We’ve been charmed by Laura Cortese’s string-driven lushness and ear for the narrative with the release of Into The Dark and stopped in our tracks by Liz Lenten and Auburn’s dramatic genre-amalgam Nashville. Now, from the Mississippi Delta, Bronwynne Brent places her second album Stardust before us, and it too makes that ‘sit up and listen’ demand.

Bronwynne confesses that “she enjoys a minor key” and whilst that may suggest downbeat melancholy, that’s not the overall impression left by Stardust.
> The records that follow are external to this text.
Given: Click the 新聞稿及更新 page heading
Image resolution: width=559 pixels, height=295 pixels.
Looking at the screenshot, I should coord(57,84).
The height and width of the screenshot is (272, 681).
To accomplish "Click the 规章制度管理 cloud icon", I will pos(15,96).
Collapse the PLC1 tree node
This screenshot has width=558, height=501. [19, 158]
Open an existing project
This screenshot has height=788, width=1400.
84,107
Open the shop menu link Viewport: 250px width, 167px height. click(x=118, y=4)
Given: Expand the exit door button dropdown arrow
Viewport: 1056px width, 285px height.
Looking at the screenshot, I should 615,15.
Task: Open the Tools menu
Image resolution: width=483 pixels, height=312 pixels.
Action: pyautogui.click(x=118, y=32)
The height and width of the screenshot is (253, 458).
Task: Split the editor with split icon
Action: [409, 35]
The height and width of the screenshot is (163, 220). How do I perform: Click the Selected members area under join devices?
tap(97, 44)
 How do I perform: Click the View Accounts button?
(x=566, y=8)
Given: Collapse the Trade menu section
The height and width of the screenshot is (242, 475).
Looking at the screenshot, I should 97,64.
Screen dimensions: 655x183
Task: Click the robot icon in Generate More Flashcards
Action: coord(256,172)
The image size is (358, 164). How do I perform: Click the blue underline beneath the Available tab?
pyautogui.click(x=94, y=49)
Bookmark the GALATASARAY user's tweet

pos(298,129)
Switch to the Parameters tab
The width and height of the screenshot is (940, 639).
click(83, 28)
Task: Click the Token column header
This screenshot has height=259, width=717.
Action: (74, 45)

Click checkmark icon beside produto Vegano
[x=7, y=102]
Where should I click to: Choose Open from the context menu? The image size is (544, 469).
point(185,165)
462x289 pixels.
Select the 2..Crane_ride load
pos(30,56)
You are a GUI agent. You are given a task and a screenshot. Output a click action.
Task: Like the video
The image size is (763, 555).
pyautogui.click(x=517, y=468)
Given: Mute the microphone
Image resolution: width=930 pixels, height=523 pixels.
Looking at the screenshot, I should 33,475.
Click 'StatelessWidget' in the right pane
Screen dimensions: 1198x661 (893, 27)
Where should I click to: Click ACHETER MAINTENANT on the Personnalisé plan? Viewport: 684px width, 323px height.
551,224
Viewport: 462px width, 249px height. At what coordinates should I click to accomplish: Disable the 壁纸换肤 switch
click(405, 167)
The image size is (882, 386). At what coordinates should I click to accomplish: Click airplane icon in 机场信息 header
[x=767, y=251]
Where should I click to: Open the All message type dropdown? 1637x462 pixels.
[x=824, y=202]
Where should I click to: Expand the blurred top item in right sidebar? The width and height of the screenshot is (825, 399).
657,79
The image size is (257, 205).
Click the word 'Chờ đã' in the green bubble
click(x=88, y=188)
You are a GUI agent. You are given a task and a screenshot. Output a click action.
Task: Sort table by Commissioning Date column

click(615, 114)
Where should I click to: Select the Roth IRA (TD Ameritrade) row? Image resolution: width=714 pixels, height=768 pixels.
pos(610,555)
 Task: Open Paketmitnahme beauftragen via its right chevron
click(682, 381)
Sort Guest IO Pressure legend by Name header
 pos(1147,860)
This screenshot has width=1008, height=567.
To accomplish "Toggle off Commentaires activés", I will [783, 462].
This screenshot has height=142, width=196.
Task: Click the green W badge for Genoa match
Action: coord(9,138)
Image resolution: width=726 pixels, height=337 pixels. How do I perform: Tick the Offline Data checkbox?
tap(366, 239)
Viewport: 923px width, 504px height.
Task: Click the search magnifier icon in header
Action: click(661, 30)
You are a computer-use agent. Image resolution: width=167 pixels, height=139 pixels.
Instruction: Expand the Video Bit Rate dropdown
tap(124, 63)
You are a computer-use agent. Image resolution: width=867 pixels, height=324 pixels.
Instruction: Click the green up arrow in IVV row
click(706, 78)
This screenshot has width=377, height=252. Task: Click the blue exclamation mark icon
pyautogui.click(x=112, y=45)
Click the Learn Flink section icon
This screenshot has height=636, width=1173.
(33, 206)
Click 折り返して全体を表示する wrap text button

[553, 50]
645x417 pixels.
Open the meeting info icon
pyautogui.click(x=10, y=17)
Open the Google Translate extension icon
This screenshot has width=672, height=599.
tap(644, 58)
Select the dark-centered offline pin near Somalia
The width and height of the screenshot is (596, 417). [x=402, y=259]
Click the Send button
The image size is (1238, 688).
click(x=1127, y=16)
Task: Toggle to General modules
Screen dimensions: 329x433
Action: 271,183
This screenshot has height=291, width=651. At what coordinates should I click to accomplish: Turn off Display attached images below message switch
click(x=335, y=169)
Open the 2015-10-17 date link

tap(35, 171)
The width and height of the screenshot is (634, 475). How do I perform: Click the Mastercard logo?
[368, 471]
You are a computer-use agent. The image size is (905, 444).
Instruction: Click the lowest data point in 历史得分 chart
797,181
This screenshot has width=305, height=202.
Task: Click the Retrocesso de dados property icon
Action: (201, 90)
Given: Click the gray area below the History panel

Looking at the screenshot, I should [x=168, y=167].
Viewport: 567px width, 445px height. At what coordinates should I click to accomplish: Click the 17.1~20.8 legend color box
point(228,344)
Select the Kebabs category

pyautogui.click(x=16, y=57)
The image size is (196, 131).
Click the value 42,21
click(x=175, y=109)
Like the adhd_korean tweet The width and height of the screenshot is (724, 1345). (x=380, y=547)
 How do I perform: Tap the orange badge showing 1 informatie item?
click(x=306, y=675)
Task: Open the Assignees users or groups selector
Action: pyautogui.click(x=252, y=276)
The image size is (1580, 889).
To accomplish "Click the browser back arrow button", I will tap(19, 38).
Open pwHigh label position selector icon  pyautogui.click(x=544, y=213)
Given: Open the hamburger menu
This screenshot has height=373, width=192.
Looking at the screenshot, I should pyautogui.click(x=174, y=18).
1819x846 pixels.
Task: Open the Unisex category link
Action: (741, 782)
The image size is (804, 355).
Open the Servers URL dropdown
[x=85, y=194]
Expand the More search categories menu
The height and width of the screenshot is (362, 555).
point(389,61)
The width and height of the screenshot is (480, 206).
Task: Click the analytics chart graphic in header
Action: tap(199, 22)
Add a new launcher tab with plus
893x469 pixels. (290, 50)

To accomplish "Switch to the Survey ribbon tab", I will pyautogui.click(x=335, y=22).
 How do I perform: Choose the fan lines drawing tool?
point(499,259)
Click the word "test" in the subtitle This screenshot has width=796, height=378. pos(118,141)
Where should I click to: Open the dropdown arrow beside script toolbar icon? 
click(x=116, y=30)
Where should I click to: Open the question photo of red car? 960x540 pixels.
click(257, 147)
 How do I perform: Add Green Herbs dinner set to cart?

Rather, from the torrid tales of relationships gone wrong, promises broken and emotional betrayal, Bronwynne seems to derive some sort of resilient strength and fortitude.

I keep my heart now deep inside

It left a scar I cannot hide

But I will live to love again”

she confides in us in ‘Don’t Tell Your Secrets To The Wind’, a drama-laden Jaques Brel-esque mid-album chanson, where a friend has snared her lover, the heartless strumpet.

Johnny Sangster brings the best from Bronwynne’s top class material via his production and sparing but sympathetic heavily-reverbed baritone guitar, and the arrangements are a delight, ranging from the syncopated Jerry Allison cardboard box drumming on ‘The Mirror’ to the lush, brooding strings of ‘When You Said Goodbye’.

The vocal delivery, though, is what overwhelmingly captures listener attention. From beginning to end Bronwynne bares her soul, her vulnerable resignation and wretchedness via a voice that is timeless in timbre and phrasing, recalling in turn Sarah Vaughan, Peggy Lee and the ill-starred Amy Winehouse, much better company to be in than some of the scoundrels who have broken her heart.